前世の頃より平和になった今世でも毎日命は失われている。それは事故であったり事件であったり。唐突にその命を終えるものの無念は想像を絶するものだろう。その全ての命に向き合っていたらこちらの心が壊れてしまう。
だから鬼はそういうものだと。運の悪い被害者がたまたま死に損なってしまったものだと割り切るしかないと凛さんは言ってくれている。

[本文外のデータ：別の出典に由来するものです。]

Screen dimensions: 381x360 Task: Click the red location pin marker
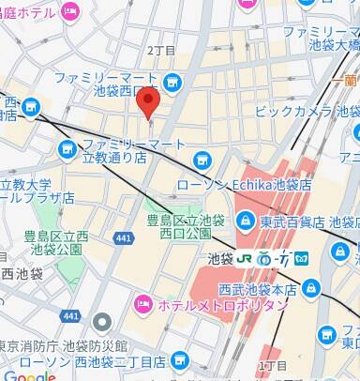tap(148, 101)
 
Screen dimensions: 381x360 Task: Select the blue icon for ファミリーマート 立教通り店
tap(67, 148)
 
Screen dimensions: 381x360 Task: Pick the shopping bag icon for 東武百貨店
tap(244, 222)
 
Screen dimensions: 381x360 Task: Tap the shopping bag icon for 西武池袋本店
tap(308, 287)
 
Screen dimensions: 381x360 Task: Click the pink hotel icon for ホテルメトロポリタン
tap(142, 303)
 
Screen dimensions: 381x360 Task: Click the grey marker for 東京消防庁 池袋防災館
tap(101, 324)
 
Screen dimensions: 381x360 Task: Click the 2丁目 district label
tap(161, 49)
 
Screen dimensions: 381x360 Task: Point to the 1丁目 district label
tap(272, 363)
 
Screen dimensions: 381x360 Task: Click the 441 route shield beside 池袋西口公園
tap(123, 240)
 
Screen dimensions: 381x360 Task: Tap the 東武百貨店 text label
tap(291, 222)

「…でも、ありがとうございます。私達のことを人間だったと言ってくれる人がいるなんて思いませんでした」
「え…?」
「だけどそれはもう今日で終わりにしましょう。炭治郎君は鬼のことなんて忘れて今生は楽しく普通の暮らしをしてくださいね!」

凛さんはそう言って闇の中へと消えて行ってしまった。
今のはつまり、凛さんは鬼になった時点で人間扱いされることがなくなってしまったということだろうか。それはもしかしたら、今世でも…?

(……誰が凛さんのことを人間扱いしていないんだ?)

学校でも評判の優しい先輩である凛さん。凛さんの名前を出せば誰もが「良い人」だと彼女を称賛する。彼女が過去に鬼となって罪を犯したなんて言っても信じる人はいないだろう。

「……凛さんを、赦せていないのは…」

それしか思い付かなかった。彼女は一体過去にどれほどの罪を犯したのだろう。きっと知ったら後悔する。だってそれを知ったら俺はまたどちらが鬼か分からなくなると確信していたから。